Соглашаясь на брак со Славой, Лана думала в первую очередь о дочери. Ей очень хотелось, чтобы у Сони было всё самое лучшее. Так и случилось. Лучшие игрушки, лучшие наряды, няни и гувернантки, репетиторы и даже личный тренер по верховой езде появился после того, как в прошлом году, на день рождения, Слава подарил ей лошадь. У Сони были великолепные манеры, и она получала отличное образование, последнее, что оставалось сделать, чтобы завершить картину, это, как угрожал Слава, отправить девочку в закрытую школу в Европе. Где с неё не спустят глаз следующие лет семь-восемь, и она вернётся оттуда вышколенной благородной девицей. Как дрессированная королевская болонка. Из Сони старательно лепили принцессу, представительницу семьи Игнатьевых, наверное, потому, что своих детей у Славы быть не могло. И Мария Николаевна об этом прекрасно знала, потому, в итоге, и согласилась на их брак. Им нужен был ребёнок. И свекровь сделала всё возможное, чтобы названная внучка не переняла врождённую провинциальность матери. Что именно провинциального Мария Николаевна в ней видела, она Лане никогда не объясняла, но на мнение невестки по всем, даже повседневным вопросам, накладывалось вето хозяйки дома. Лане потребовалось много лет, прежде чем она смогла понять, как же свекрови угодить, и, наверное, только тогда Мария Николаевна смирилась с их со Славой браком, и, хотя бы, разумом Лану приняла. Сердце и душа свекрови остались нетронутыми.

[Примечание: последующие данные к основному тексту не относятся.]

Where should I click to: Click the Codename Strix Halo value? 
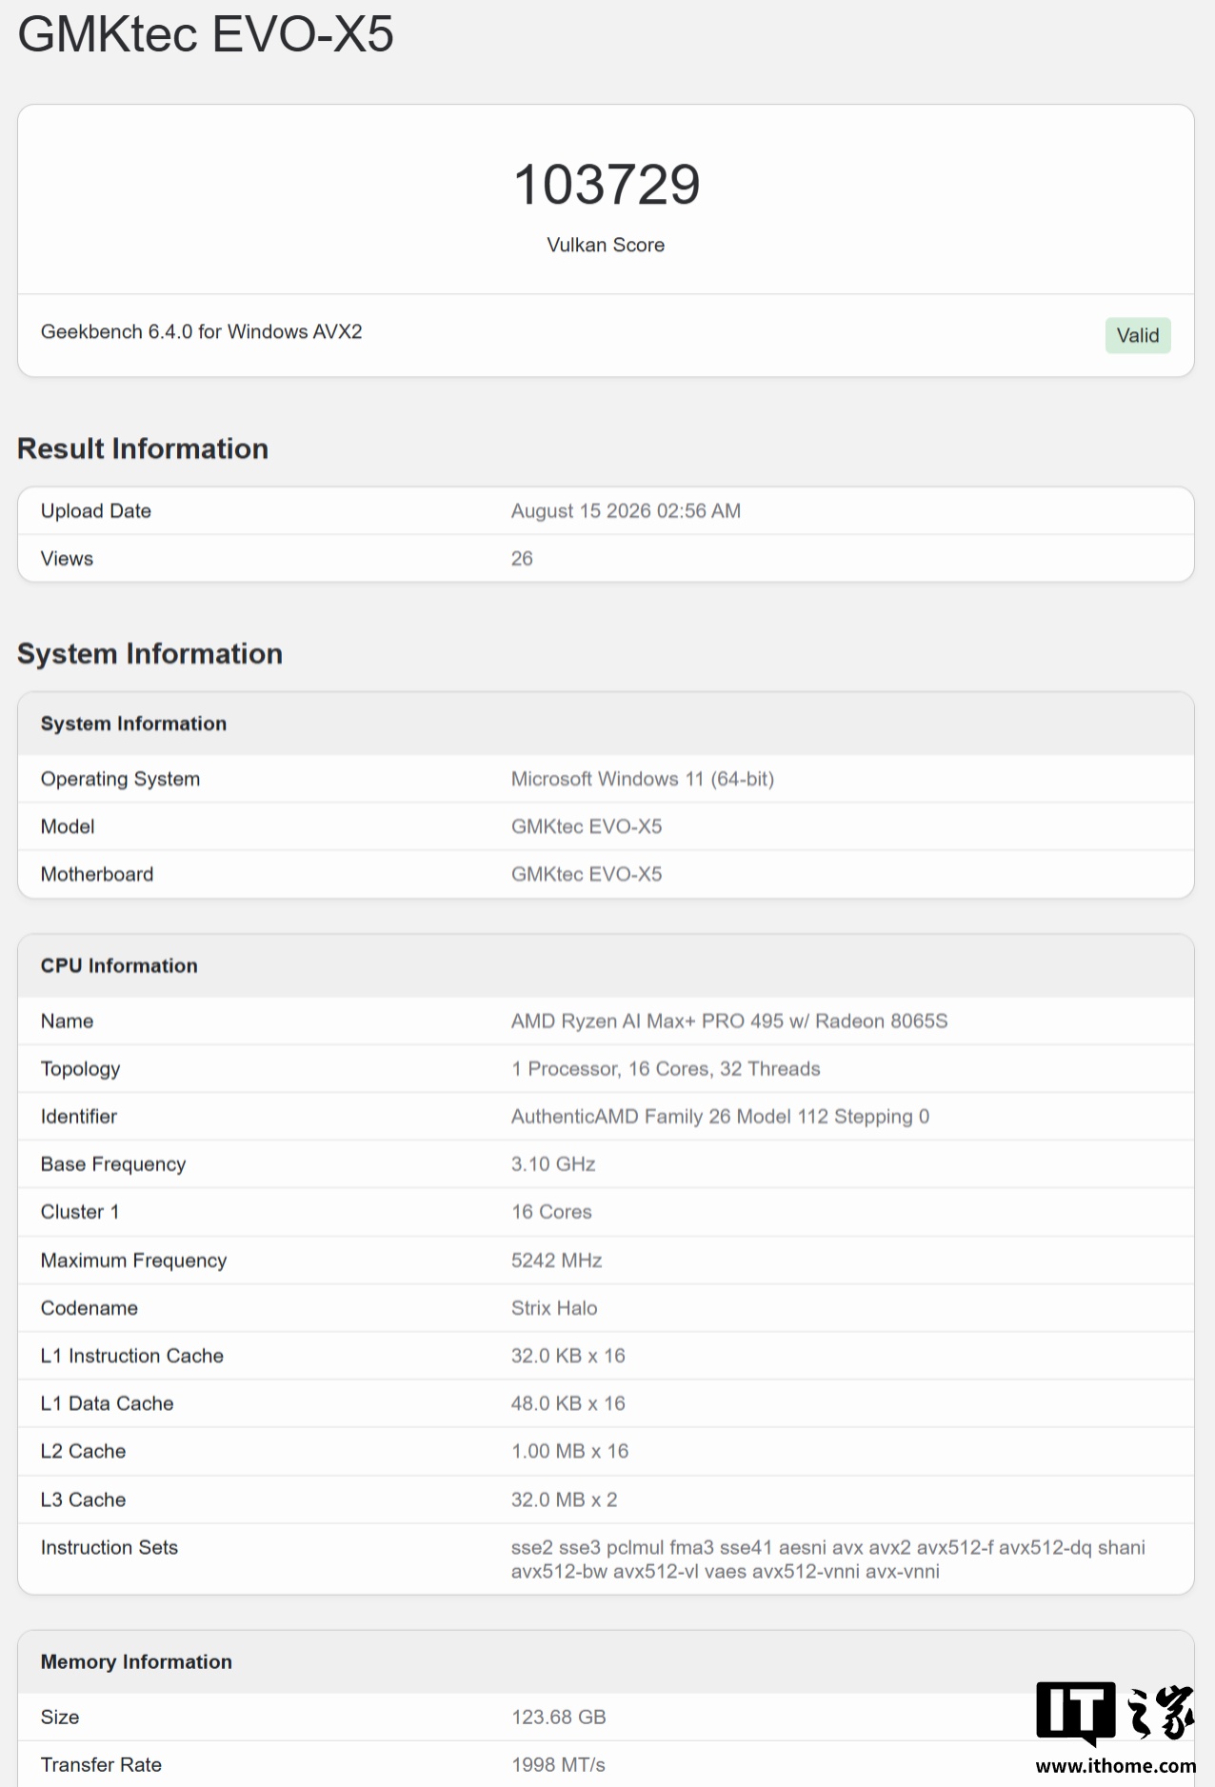click(x=554, y=1308)
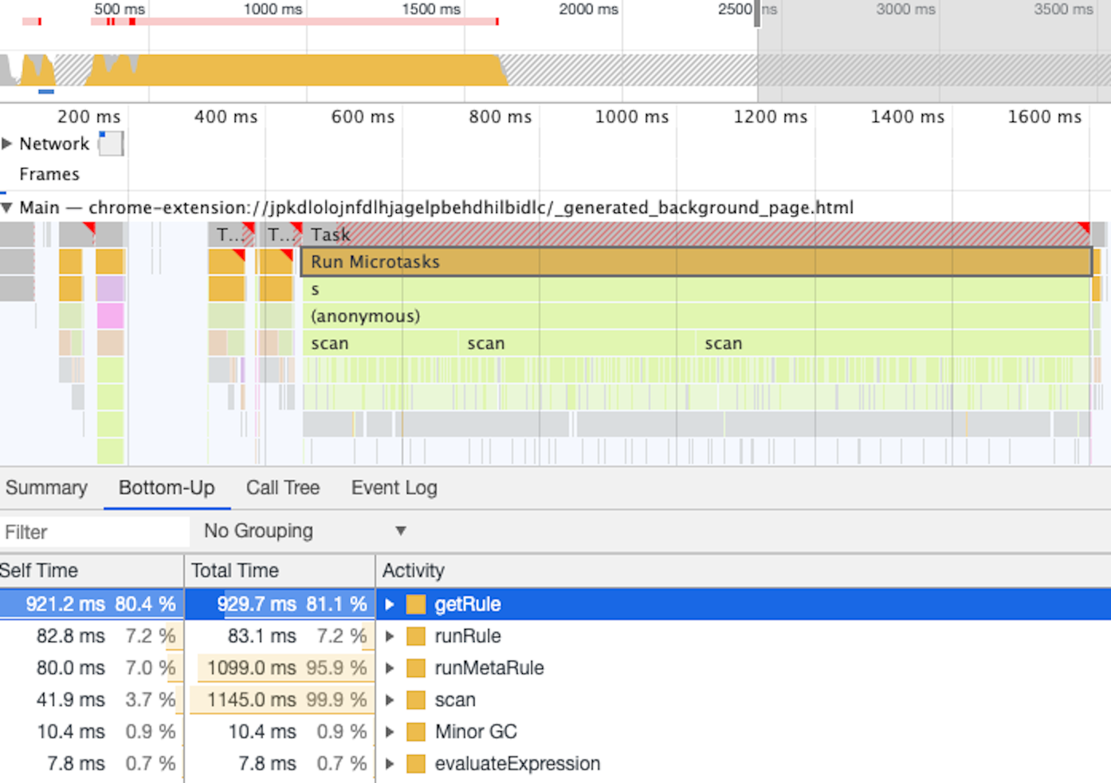Click the getRule activity color icon
The image size is (1111, 783).
click(x=415, y=604)
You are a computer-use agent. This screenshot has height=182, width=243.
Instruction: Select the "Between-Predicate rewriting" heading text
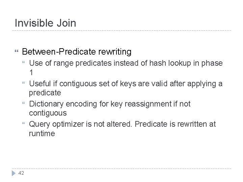tap(76, 52)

Но всё равно Соня бабушку любила, а вот маму Ланы видела редко, чаще слышала её голос по телефону, и всерьёз родным человеком не считала. Хотя, став старше, приняла и её, как бабушку. Но эта бабушка была другой, молодой и вечно чем-то была занята, жила далеко, и всерьёз не принималась. К тому же, мама Ланы, встречаясь с внучкой пару раз в год, каждый раз впадала в ступор от сдержанности и аккуратности Сони, не присущими ребёнку её возраста. И только пеняла дочери вполголоса:

– Кто из неё вырастит? Принцесса Диана? Как она будет жить?

Жить Соне предназначалось в огромном доме Игнатьевых и вскоре стать достойным представителем семьи и бизнеса. Но не сложилось. И теперь Лана, глядя на дочь, тоже задалась сложным вопросом: как Соня будет жить в изменившихся обстоятельствах? Дочка сидела за столиком маленького ресторанчика при торговом центре с таким видом, будто за ней наблюдал директор её частной школы. Или бабушка, которой в последний год рядом нет, но она всё видит и всё оценивает. Так ей говорил папа. Соня сидела с прямой спиной, аккуратно сложив руки на столе, будто за партой, ей не приходило в голову откинуться на спинку стула или помотать ногой. Это было категорически запрещено, и называлось неподобающим поведением. А ещё она очень вежливо и отчётливо поблагодарила официантку, когда та поставила перед ней высокий стакан с молочным коктейлем. Девушка восприняла это по-своему, кажется, умилилась и улыбнулась девочке в ответ.

– Соня, я хочу с тобой поговорить, – сказала дочери Лана, когда официантка отошла от их столика. Соня осторожно тянула через трубочку густой коктейль, а на мать взглянула с интересом. А вот Лана нервно облизала губы. – Ты ведь уже взрослая, правда? Ты всё понимаешь. И поэтому я не буду от тебя ничего скрывать, и скажу, как есть.

– Ты поругалась с папой?

От вопроса в лоб Лана несколько растерялась. После чего осторожно кивнула.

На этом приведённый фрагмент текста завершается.